Chi si occupa di detenzione, chi vive da vicino e con serietà le problematiche del mondo recluso, sa bene che spesso si tratta di persone che devono fare i conti anche con una realtà economica familiare per niente florida.

Nel silenzio delle loro vite, hanno, in autogestione, raccolto 422,00 euro e affidati alla Caritas affinché siano destinati alla popolazione ucraina.

Ora, un lettore distratto potrebbe pensare che 422,00 euro siano una cifra irrisoria, ma ciò che qui rileva non è il dato economico. Si vuole valorizzare il gesto di solidarietà, di attenzione, di altruismo verso persone che in questo momento stanno vivendo la tragedia della guerra. Hanno lanciato un messaggio a quello che si è soliti chiamare mondo libero. Un messaggio di speranza e, non ultimo, di disponibilità ad aiutare chi sta soffrendo.
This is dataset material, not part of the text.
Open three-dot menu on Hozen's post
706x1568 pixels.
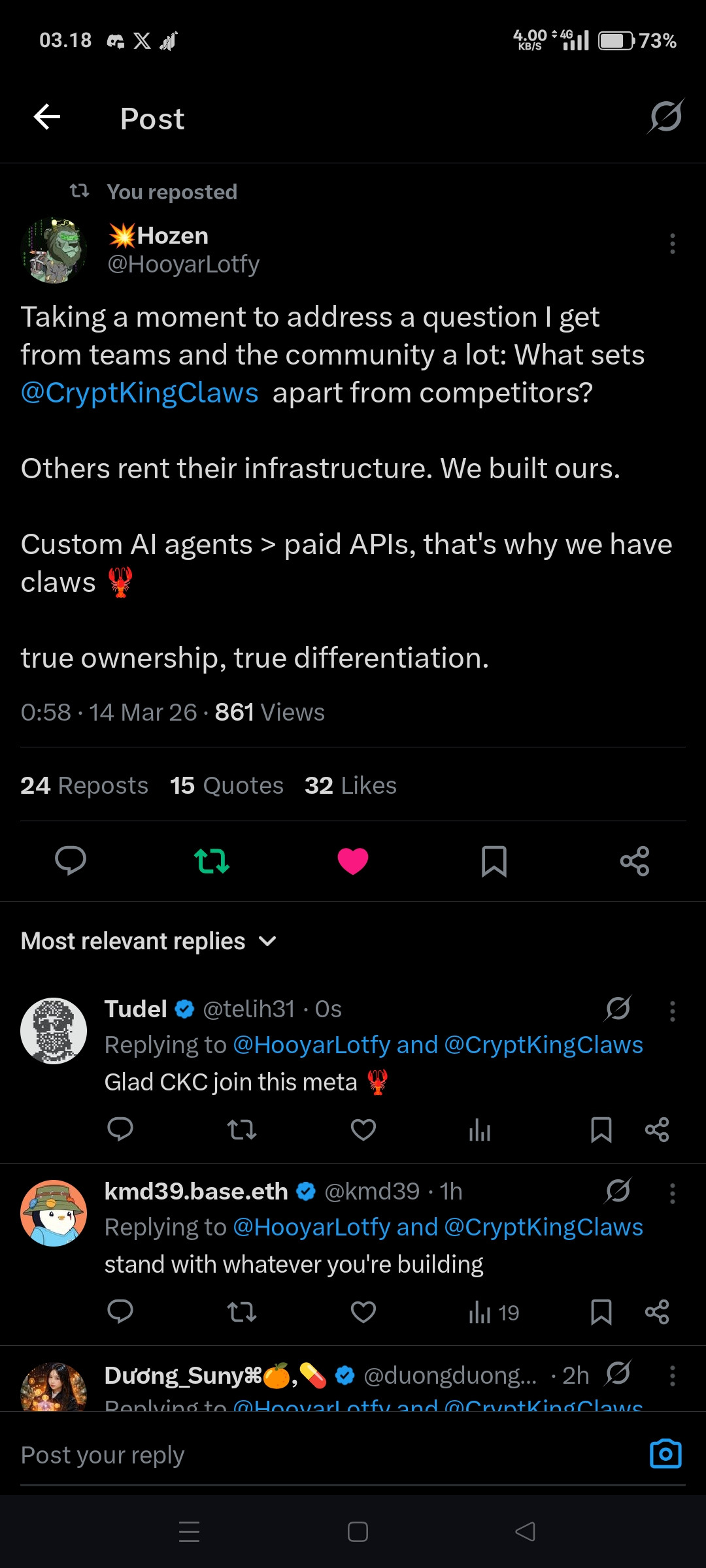tap(672, 244)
Tale iniziativa è stata promossa e organizzata direttamente dai detenuti della Casa circondariale di Reggio Calabria plesso Arghillà. La somma, interamente raccolta dai reclusi, è stata devoluta alla Caritas di Reggio Calabria per il tramite del Cappellano Padre Carlo Cuccomarino. Anche nei luoghi dove nell’immaginario collettivo si presuppone una non attenzione alle problematiche esterne e di vita sociale, si dimostra una particolare propensione verso la sofferenza. La carità, l’altruismo, l’affettività hanno spinto la popolazione detenuta a sostenere le cause di un popolo allo stremo, condannando con questo gesto ogni conflitto e ogni sua forma di violenza, volendo far passare il messaggio di un “no” all’odio e di un sì verso la pace. Nella speranza che questo messaggio dia ulteriore forza alla volontà di terminare questa tragedia, si ringrazia chiunque abbia contribuito in ogni forma, le persone detenute in primis e l’amministrazione penitenziaria tutta.